WHAT YOU HAVE TO DO: Reproduce only the lines of the material below that start at the line containing "Task: Open the Search view in sidebar" and stop at the line containing "This screenshot has width=1568, height=746.". Keep both end lines.

INPUT RECORDS:

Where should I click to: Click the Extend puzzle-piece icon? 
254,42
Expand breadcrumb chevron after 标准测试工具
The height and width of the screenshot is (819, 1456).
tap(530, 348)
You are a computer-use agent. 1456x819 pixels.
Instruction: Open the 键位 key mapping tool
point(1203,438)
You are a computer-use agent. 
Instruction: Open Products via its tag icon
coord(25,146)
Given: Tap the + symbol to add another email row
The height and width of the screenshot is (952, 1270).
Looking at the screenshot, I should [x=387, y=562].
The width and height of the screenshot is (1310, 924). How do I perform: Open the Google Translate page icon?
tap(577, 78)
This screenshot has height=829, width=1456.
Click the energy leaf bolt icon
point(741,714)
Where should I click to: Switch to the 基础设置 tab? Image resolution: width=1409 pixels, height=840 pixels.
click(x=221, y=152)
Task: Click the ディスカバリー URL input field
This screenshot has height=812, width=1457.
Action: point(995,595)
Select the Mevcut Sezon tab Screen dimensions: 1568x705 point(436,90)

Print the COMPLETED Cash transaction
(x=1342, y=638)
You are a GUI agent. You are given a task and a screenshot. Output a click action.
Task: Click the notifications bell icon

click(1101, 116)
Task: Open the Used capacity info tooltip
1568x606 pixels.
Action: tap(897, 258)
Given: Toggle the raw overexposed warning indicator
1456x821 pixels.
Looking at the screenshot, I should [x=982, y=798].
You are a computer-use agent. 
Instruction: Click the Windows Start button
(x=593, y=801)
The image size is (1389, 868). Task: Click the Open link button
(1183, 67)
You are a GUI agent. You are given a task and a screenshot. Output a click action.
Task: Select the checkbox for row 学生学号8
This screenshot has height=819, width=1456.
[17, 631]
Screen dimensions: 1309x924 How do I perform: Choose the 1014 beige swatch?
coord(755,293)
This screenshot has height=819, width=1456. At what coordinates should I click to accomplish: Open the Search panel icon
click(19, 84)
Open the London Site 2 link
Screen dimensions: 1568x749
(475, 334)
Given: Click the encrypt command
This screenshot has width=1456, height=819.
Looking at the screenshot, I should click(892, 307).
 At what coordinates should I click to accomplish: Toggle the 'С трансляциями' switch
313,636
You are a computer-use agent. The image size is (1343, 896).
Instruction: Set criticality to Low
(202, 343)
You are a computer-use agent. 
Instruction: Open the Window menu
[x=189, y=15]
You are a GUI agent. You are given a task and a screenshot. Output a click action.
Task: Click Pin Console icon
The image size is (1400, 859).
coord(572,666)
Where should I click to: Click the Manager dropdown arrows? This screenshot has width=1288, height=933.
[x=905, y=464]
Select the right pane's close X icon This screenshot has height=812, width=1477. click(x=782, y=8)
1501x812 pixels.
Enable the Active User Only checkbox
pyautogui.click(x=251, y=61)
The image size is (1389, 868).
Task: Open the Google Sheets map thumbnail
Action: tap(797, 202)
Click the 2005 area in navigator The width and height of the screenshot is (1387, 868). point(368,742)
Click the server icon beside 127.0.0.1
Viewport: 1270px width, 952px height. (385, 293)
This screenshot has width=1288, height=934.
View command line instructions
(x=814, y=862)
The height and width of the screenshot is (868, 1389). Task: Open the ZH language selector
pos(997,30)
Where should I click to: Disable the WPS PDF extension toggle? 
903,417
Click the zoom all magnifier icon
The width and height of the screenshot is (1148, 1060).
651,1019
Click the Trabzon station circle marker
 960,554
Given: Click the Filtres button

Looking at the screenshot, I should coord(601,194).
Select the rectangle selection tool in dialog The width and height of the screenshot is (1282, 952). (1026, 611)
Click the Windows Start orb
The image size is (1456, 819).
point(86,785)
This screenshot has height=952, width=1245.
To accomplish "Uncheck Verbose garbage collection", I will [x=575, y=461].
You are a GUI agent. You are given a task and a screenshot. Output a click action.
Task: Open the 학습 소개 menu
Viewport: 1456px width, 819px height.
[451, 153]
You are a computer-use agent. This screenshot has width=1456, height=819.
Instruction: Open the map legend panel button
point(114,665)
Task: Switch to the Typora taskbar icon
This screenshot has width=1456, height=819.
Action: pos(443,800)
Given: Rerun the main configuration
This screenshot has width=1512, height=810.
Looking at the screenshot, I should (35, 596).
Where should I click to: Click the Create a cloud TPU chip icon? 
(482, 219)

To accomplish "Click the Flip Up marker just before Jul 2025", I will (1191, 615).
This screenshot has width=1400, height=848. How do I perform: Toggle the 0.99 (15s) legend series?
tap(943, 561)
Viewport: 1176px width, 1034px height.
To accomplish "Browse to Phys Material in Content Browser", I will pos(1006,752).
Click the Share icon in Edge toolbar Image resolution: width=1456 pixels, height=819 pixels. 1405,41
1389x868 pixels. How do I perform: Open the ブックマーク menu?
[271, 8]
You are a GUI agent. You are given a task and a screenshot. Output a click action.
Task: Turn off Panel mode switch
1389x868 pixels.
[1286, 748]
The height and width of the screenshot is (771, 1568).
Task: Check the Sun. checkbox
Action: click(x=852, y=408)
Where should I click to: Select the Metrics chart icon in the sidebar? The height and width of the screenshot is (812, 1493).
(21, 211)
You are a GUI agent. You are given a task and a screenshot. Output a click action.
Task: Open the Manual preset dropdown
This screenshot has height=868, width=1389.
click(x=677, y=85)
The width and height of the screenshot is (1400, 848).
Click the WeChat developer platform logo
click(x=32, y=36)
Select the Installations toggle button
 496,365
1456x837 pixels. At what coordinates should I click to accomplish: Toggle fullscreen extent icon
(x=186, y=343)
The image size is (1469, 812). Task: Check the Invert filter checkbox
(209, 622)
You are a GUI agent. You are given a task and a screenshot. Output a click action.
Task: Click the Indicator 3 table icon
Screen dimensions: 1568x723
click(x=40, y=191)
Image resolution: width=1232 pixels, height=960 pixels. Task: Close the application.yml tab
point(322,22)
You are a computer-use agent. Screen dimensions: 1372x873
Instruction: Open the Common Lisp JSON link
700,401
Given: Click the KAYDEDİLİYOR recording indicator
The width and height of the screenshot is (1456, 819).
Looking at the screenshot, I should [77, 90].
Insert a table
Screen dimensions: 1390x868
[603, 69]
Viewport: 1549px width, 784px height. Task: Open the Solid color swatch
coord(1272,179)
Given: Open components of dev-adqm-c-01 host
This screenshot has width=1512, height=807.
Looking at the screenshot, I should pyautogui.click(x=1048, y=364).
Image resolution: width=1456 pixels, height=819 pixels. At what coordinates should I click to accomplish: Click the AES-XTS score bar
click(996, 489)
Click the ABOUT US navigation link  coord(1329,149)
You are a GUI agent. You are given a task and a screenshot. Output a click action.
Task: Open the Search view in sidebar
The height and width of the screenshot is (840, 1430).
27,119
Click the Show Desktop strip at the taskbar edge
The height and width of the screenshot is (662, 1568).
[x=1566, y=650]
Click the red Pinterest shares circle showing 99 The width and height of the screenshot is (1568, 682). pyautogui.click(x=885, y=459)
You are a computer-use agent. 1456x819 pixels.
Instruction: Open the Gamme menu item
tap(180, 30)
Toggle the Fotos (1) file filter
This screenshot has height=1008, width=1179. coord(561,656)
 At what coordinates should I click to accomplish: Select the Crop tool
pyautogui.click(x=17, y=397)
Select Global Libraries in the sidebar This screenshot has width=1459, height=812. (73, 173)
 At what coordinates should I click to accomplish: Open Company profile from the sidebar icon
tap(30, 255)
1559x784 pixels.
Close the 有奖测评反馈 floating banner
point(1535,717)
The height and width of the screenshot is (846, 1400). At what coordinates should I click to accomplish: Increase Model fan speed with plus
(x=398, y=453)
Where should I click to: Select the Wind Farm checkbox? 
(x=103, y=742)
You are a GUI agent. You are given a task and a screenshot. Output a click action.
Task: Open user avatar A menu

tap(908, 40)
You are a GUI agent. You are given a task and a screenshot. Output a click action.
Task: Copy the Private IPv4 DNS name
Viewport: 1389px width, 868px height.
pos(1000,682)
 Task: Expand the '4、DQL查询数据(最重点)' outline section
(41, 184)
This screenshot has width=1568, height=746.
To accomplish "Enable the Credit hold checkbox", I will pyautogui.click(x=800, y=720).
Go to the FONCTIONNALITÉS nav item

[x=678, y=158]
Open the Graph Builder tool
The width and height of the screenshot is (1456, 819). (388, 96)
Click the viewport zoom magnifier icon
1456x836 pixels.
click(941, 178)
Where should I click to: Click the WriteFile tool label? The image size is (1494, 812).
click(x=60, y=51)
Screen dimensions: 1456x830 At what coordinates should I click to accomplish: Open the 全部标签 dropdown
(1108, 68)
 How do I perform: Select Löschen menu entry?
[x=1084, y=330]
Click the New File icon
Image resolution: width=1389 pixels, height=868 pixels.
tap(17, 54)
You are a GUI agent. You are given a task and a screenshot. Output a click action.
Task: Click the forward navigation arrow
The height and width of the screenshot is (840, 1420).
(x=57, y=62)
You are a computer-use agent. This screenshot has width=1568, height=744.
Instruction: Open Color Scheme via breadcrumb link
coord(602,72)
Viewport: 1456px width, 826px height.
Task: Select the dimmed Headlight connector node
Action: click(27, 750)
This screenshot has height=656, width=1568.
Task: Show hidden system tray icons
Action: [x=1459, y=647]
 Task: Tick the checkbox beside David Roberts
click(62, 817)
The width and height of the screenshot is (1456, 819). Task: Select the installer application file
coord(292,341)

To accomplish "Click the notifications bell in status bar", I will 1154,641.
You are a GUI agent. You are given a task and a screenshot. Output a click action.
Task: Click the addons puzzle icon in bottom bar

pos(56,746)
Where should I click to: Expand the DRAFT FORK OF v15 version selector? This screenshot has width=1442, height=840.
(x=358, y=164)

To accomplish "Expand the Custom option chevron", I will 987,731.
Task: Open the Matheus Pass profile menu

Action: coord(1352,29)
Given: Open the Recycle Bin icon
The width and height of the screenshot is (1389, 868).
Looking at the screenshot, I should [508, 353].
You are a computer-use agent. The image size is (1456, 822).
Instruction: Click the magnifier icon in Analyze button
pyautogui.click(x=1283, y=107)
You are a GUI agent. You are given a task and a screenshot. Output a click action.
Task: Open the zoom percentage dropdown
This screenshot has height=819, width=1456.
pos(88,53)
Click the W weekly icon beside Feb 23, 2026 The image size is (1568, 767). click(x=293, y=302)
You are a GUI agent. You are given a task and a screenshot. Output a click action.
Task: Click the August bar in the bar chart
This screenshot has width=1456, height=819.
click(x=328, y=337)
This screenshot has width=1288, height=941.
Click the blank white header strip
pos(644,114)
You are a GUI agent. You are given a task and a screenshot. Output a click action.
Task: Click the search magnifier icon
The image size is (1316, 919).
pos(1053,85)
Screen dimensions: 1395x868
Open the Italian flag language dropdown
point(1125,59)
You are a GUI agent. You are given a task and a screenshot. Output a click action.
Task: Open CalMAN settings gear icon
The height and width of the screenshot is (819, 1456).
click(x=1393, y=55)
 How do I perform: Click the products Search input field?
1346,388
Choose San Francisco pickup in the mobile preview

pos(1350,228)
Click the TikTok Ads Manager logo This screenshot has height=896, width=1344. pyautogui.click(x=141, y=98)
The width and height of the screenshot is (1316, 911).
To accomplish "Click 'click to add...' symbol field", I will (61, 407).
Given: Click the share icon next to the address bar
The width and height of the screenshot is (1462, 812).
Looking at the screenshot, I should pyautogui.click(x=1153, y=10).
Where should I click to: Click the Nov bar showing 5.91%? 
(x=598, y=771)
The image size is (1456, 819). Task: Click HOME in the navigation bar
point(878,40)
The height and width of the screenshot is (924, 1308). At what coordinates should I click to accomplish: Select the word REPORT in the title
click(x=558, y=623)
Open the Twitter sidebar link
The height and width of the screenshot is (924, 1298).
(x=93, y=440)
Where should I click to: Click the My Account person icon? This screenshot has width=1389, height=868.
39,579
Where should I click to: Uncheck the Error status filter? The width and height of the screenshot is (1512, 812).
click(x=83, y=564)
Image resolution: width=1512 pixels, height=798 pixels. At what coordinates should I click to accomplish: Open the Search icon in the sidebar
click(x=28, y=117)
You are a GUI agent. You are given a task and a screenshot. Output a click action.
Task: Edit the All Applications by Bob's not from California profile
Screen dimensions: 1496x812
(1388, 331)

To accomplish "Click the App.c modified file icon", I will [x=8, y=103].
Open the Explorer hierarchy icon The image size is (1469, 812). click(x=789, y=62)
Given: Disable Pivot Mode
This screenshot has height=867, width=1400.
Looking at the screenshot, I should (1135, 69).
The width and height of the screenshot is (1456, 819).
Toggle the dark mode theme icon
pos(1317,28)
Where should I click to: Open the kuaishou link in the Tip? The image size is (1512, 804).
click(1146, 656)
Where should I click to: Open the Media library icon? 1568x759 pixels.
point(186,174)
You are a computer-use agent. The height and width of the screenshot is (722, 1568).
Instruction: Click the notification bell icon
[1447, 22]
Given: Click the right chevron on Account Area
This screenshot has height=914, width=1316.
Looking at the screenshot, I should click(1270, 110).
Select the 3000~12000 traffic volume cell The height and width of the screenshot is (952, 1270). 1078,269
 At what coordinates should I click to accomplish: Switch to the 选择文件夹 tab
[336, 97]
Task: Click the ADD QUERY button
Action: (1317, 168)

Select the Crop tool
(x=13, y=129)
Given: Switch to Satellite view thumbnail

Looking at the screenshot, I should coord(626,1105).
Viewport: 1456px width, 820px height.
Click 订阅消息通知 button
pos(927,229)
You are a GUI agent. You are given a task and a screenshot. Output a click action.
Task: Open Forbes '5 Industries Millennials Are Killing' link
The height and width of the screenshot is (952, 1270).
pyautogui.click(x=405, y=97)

THE COMPLETED TASK:
Task: Open the Search view in sidebar
The height and width of the screenshot is (840, 1430).
27,119
Click the Show Desktop strip at the taskbar edge
The height and width of the screenshot is (662, 1568).
[x=1566, y=650]
Click the red Pinterest shares circle showing 99 The width and height of the screenshot is (1568, 682). pyautogui.click(x=885, y=459)
You are a computer-use agent. 1456x819 pixels.
Instruction: Open the Gamme menu item
tap(180, 30)
Toggle the Fotos (1) file filter
This screenshot has height=1008, width=1179. coord(561,656)
 At what coordinates should I click to accomplish: Select the Crop tool
pyautogui.click(x=17, y=397)
Select Global Libraries in the sidebar This screenshot has width=1459, height=812. (73, 173)
 At what coordinates should I click to accomplish: Open Company profile from the sidebar icon
tap(30, 255)
1559x784 pixels.
Close the 有奖测评反馈 floating banner
point(1535,717)
The height and width of the screenshot is (846, 1400). At what coordinates should I click to accomplish: Increase Model fan speed with plus
(x=398, y=453)
Where should I click to: Select the Wind Farm checkbox? 
(x=103, y=742)
You are a GUI agent. You are given a task and a screenshot. Output a click action.
Task: Open user avatar A menu

tap(908, 40)
You are a GUI agent. You are given a task and a screenshot. Output a click action.
Task: Copy the Private IPv4 DNS name
Viewport: 1389px width, 868px height.
pos(1000,682)
 Task: Expand the '4、DQL查询数据(最重点)' outline section
(41, 184)
This screenshot has width=1568, height=746.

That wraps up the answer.